Bispherical harmonics are the solutions to Laplace’s equation in bispherical coordinates. We investigate the relationships between spherical harmonics and bispherical harmonics in terms of radial inversion and derive new series expansions between the harmonics. The series coefficients are the Delannoy numbers encountered in combinatorics, and we exploit the series to derive for them a new second order homogeneous recurrence relation. We use the T-matrix/null field method to solve for the potential of two different spheres in an arbitrary static external electric field, as a series of bispherical harmonics where the coefficients are related via matrix transformations. The matrix elements are expressed as surface integrals of bispherical harmonics, for which analytic expressions are derived in terms of Legendre functions.

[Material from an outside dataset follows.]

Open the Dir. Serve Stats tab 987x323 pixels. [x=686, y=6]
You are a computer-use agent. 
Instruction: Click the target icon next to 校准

The resonant values of the dielectric function are computed via an eigenvalue problem which is found to be more stable than the solution using difference equations. The rate of convergence of the matrix formulation is compared to the re-expansion method using spherical harmonics for a uniform field an a dipole in the gap; each series converges faster in a different region of space, which we discuss in terms of the boundaries of convergence of each solution and the image singularities of the scattered field.

双球面谐波是双球面坐标中拉普拉斯方程的解。我们根据径向反演研究球谐函数和双球谐函数之间的关系，并推导出谐波之间的新级数展开式。级数系数是组合学中遇到的德兰诺伊数，我们利用该级数为它们推导出一个新的二阶齐次递推关系。我们使用 T 矩阵/零场方法来求解任意静态外部电场中两个不同球体的电势，作为一系列双球面谐波，其中系数通过矩阵变换相关。矩阵元素表示为双球谐函数的表面积分，其解析表达式是根据勒让德函数导出的。介电函数的谐振值是通过特征值问题计算的，发现该问题比使用差分方程的解更稳定。将矩阵公式的收敛速度与使用球谐函数的再扩展方法进行比较，以用于均匀场和间隙中的偶极子；每个系列在不同的空间区域收敛得更快，我们根据每个解的收敛边界和散射场的图像奇点来讨论。